UNIVERSAL CANCER VACCINE...

'UNIVERSAL CANCER VACCINE'  breakthrough

Researchers have found a way to persuade the body's immune system to attack tumours – and it is largely free from side effects

Scientists just took a big, "very positive" step towards developing what could be the first 'universal cancer vaccine'.

The results from early trials in humans, along with research in mice, have just been published, and they suggest that the new technique could be used to activate patients' immune systems against any type of tumour, no matter where it is in the body.

Unlike the vaccines we're familiar with, this potential vaccine would be given to patients who already have cancer, rather than those at risk of getting it. It basically works by shooting tiny 'darts' containing pieces of RNA extracted from the patient's cancer cells at the body's own immune system, convincing them to launch an all-out attack on any tumours they come across.

By just changing the RNA inside those darts, the team can, in theory, mobilize the immune system against any kind of cancer. "[Such] vaccines are fast and inexpensive to produce, and virtually any tumour antigen can be encoded by RNA," the team, led by researchers at Johannes Gutenberg University of Mainz in Germany, reports in Nature.

"Thus, the nanoparticulate RNA immunotherapy approach introduced here may be regarded as a universally applicable novel vaccine class for cancer immunotherapy."

Immunotherapy, which involves using the patient's own immune system to attack cancer, isn't in itself new - researchers are already using it against different cancer types with great results.

But until now, researchers have mostly done this by genetically engineering special, cancer-targeting immune cells in the lab, and then injecting them back into a patient - which is a time-consuming and expensive process.

The difference with this technique is that the vaccine is made in the lab, and it introduces the cancer DNA into the immune cells within the body, which is a lot less invasive. It also means that the vaccine can be tweaked to hunt a range of cancer types.

So why isn't the immune system naturally taking out these cancer types? 

"One reason is that cancer cells are similar in many ways to normal cells and the immune system avoids attacking the self," explain Dutch immunologists Jolanda de Vries and Figdor in a commentary accompanying the Nature paper. 
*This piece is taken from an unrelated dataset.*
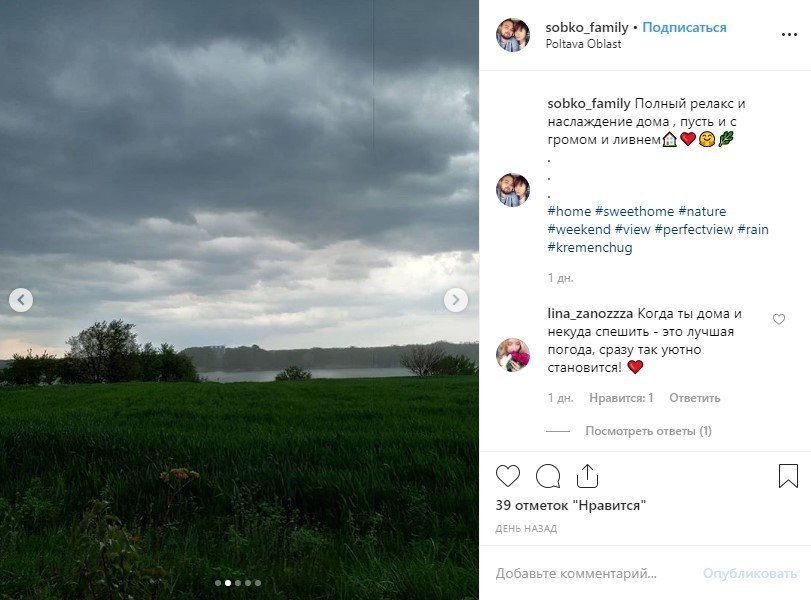Open the sobko_family username in the header
Screen dimensions: 811x600
587,27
That means that when you develop a vaccine, you need to use an antigen - a foreign molecule that works like a 'mugshot' for the immune system - that's not expressed in normal cells, too.  
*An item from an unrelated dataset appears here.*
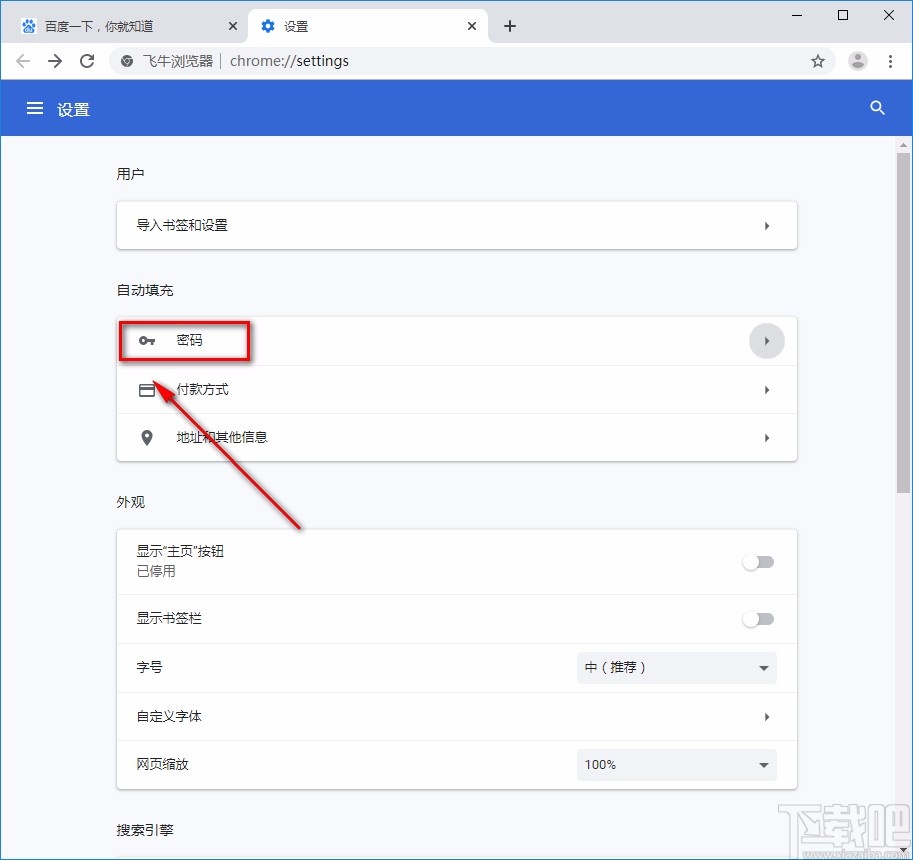The height and width of the screenshot is (860, 913).
Task: Open the browser profile avatar icon
Action: coord(857,61)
"Only relatively modest immune responses occur with vaccines containing antigens that are also expressed on healthy tissue," write de Vries and Carl Figdor. "Strong immune responses can be expected only when cancer cells express antigens that are not usually expressed in normal adult cells."

It's this kind of cancer-specific antigen that the new vaccine is designed to deliver to the immune system. It works by coating the cancer RNA in a simple, fatty acid membrane, and giving it a slightly negative charge.

This means that once the vaccine is injected into a patient, it's drawn via electric charge towards dendritic immune cells in the spleen, lymph nodes, and bone marrow. 

The team has also now trialled a version of the vaccine in three patients with melanoma. The point of the trial was only to test whether the vaccine was safe to use in humans, not whether it was effective, and so far, the results are promising. The side effects were limited to flu-like symptoms, which is better than most chemotherapy treatments.

The team is now waiting 12 months for follow-up results from this safety trial, and if all goes well, will start a larger clinical trial after that to see if the vaccine really works.

“Because the vaccine was only tested in three patients, larger clinical trials are needed to confirm it works and is safe, while more research will determine if it could be used to treat other types of cancer."

Although it's still very early days, we have another reason to feel hopeful about the future of cancer treatment. And that's always a good thing.